◆ Task instructions ◆
Count the lines in the data below that contain the string "width". Reply with the number alone.

◆ Supplied data ◆
+--

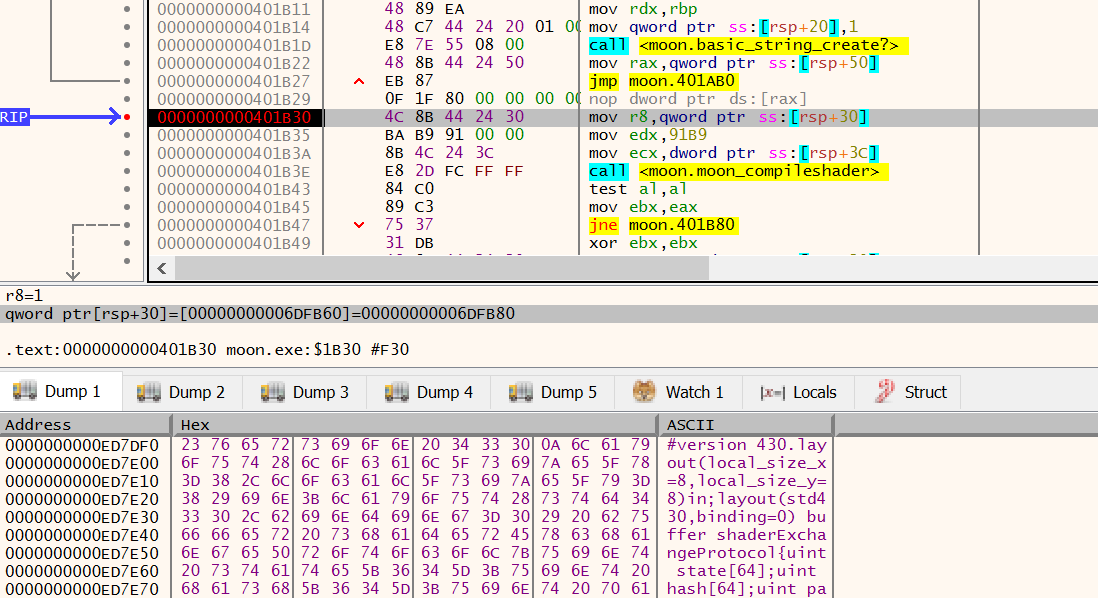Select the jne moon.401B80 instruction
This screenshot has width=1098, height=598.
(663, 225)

+--

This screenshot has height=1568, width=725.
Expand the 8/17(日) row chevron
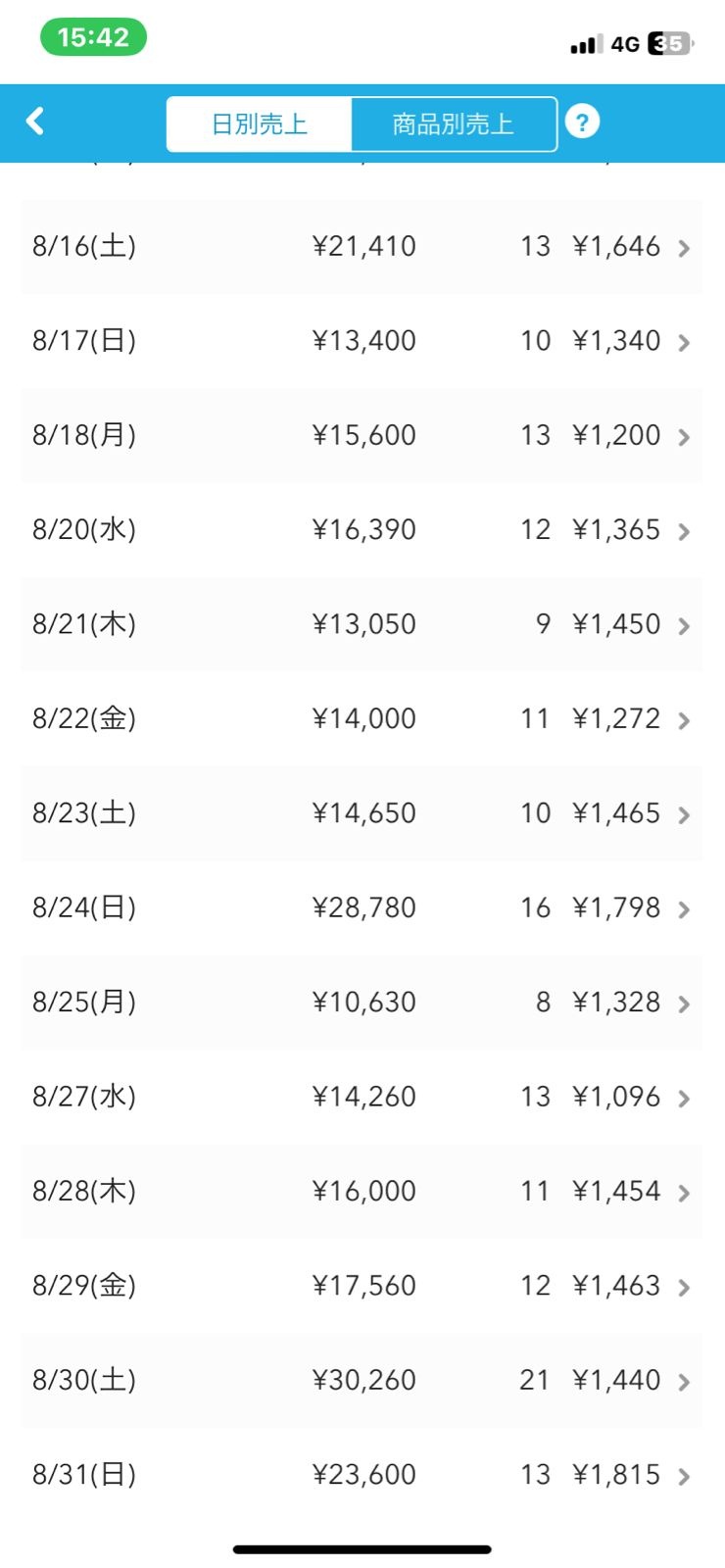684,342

+--

◆ Exercise response ◆
2